─── Exercise input ───
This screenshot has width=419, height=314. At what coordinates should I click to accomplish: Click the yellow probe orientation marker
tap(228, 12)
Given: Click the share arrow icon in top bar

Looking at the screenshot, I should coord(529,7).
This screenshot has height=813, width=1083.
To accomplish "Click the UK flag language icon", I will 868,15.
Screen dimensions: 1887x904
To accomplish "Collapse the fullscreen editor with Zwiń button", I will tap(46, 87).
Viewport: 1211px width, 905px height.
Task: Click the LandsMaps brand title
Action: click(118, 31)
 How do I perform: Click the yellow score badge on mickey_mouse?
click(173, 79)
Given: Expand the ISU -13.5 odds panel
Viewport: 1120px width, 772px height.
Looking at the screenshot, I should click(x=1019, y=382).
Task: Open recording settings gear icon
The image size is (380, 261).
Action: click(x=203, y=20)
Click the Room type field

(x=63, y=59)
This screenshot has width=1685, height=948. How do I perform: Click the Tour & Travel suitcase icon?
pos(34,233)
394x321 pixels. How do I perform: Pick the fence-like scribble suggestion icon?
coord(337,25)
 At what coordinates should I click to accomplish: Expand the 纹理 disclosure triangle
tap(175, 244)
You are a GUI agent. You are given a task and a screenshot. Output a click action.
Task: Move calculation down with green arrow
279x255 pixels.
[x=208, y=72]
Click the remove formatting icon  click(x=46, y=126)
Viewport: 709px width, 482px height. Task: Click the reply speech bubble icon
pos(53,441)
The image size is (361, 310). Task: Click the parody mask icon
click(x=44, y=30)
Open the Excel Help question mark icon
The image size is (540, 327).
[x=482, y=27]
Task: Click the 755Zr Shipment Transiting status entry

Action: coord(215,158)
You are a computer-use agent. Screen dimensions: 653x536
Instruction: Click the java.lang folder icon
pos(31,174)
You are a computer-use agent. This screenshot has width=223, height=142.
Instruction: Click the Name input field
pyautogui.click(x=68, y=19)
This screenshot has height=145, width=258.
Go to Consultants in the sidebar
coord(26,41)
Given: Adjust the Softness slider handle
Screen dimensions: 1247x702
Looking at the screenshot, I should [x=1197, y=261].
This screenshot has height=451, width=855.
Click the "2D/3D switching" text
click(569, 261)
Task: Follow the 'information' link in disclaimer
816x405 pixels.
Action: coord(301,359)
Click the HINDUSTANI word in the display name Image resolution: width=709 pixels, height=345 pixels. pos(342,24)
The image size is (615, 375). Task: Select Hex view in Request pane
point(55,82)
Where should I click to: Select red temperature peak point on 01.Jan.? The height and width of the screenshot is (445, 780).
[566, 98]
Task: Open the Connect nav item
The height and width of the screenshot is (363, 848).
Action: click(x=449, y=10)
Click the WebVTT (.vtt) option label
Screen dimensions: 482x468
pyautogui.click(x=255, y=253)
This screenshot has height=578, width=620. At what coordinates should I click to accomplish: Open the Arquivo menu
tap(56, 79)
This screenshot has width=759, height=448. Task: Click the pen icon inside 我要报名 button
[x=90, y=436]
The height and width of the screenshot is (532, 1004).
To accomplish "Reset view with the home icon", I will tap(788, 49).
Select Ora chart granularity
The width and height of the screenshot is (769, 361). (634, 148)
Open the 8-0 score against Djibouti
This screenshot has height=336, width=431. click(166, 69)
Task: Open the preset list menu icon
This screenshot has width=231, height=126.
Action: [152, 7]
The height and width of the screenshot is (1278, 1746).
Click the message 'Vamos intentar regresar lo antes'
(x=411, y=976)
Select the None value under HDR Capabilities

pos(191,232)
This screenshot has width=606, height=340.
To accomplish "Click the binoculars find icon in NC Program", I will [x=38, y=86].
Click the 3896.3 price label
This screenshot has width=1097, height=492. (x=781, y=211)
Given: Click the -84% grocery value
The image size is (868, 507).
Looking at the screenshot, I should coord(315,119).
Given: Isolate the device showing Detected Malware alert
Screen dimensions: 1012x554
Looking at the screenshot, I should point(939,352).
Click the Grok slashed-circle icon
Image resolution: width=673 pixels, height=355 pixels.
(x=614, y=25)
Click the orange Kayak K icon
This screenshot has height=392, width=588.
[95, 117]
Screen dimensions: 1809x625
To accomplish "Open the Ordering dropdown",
───
What you need to do –
Output every line of the items above as a JSON list of strings, one string per line, leaving out blank lines.

Result of the task –
[
  "This screenshot has width=419, height=314. At what coordinates should I click to accomplish: Click the yellow probe orientation marker",
  "tap(228, 12)",
  "Given: Click the share arrow icon in top bar",
  "Looking at the screenshot, I should coord(529,7).",
  "This screenshot has height=813, width=1083.",
  "To accomplish \"Click the UK flag language icon\", I will 868,15.",
  "Screen dimensions: 1887x904",
  "To accomplish \"Collapse the fullscreen editor with Zwiń button\", I will tap(46, 87).",
  "Viewport: 1211px width, 905px height.",
  "Task: Click the LandsMaps brand title",
  "Action: click(118, 31)",
  " How do I perform: Click the yellow score badge on mickey_mouse?",
  "click(173, 79)",
  "Given: Expand the ISU -13.5 odds panel",
  "Viewport: 1120px width, 772px height.",
  "Looking at the screenshot, I should click(x=1019, y=382).",
  "Task: Open recording settings gear icon",
  "The image size is (380, 261).",
  "Action: click(x=203, y=20)",
  "Click the Room type field",
  "(x=63, y=59)",
  "This screenshot has width=1685, height=948. How do I perform: Click the Tour & Travel suitcase icon?",
  "pos(34,233)",
  "394x321 pixels. How do I perform: Pick the fence-like scribble suggestion icon?",
  "coord(337,25)",
  " At what coordinates should I click to accomplish: Expand the 纹理 disclosure triangle",
  "tap(175, 244)",
  "You are a GUI agent. You are given a task and a screenshot. Output a click action.",
  "Task: Move calculation down with green arrow",
  "279x255 pixels.",
  "[x=208, y=72]",
  "Click the remove formatting icon  click(x=46, y=126)",
  "Viewport: 709px width, 482px height. Task: Click the reply speech bubble icon",
  "pos(53,441)",
  "The image size is (361, 310). Task: Click the parody mask icon",
  "click(x=44, y=30)",
  "Open the Excel Help question mark icon",
  "The image size is (540, 327).",
  "[x=482, y=27]",
  "Task: Click the 755Zr Shipment Transiting status entry",
  "Action: coord(215,158)",
  "You are a computer-use agent. Screen dimensions: 653x536",
  "Instruction: Click the java.lang folder icon",
  "pos(31,174)",
  "You are a computer-use agent. This screenshot has width=223, height=142.",
  "Instruction: Click the Name input field",
  "pyautogui.click(x=68, y=19)",
  "This screenshot has height=145, width=258.",
  "Go to Consultants in the sidebar",
  "coord(26,41)",
  "Given: Adjust the Softness slider handle",
  "Screen dimensions: 1247x702",
  "Looking at the screenshot, I should [x=1197, y=261].",
  "This screenshot has height=451, width=855.",
  "Click the \"2D/3D switching\" text",
  "click(569, 261)",
  "Task: Follow the 'information' link in disclaimer",
  "816x405 pixels.",
  "Action: coord(301,359)",
  "Click the HINDUSTANI word in the display name Image resolution: width=709 pixels, height=345 pixels. pos(342,24)",
  "The image size is (615, 375). Task: Select Hex view in Request pane",
  "point(55,82)",
  "Where should I click to: Select red temperature peak point on 01.Jan.? The height and width of the screenshot is (445, 780).",
  "[566, 98]",
  "Task: Open the Connect nav item",
  "The height and width of the screenshot is (363, 848).",
  "Action: click(x=449, y=10)",
  "Click the WebVTT (.vtt) option label",
  "Screen dimensions: 482x468",
  "pyautogui.click(x=255, y=253)",
  "This screenshot has height=578, width=620. At what coordinates should I click to accomplish: Open the Arquivo menu",
  "tap(56, 79)",
  "This screenshot has width=759, height=448. Task: Click the pen icon inside 我要报名 button",
  "[x=90, y=436]",
  "The height and width of the screenshot is (532, 1004).",
  "To accomplish \"Reset view with the home icon\", I will tap(788, 49).",
  "Select Ora chart granularity",
  "The width and height of the screenshot is (769, 361). (634, 148)",
  "Open the 8-0 score against Djibouti",
  "This screenshot has height=336, width=431. click(166, 69)",
  "Task: Open the preset list menu icon",
  "This screenshot has width=231, height=126.",
  "Action: [152, 7]",
  "The height and width of the screenshot is (1278, 1746).",
  "Click the message 'Vamos intentar regresar lo antes'",
  "(x=411, y=976)",
  "Select the None value under HDR Capabilities",
  "pos(191,232)",
  "This screenshot has width=606, height=340.",
  "To accomplish \"Click the binoculars find icon in NC Program\", I will [x=38, y=86].",
  "Click the 3896.3 price label",
  "This screenshot has width=1097, height=492. (x=781, y=211)",
  "Given: Click the -84% grocery value",
  "The image size is (868, 507).",
  "Looking at the screenshot, I should coord(315,119).",
  "Given: Isolate the device showing Detected Malware alert",
  "Screen dimensions: 1012x554",
  "Looking at the screenshot, I should point(939,352).",
  "Click the Grok slashed-circle icon",
  "Image resolution: width=673 pixels, height=355 pixels.",
  "(x=614, y=25)",
  "Click the orange Kayak K icon",
  "This screenshot has height=392, width=588.",
  "[95, 117]",
  "Screen dimensions: 1809x625",
  "To accomplish \"Open the Ordering dropdown\","
]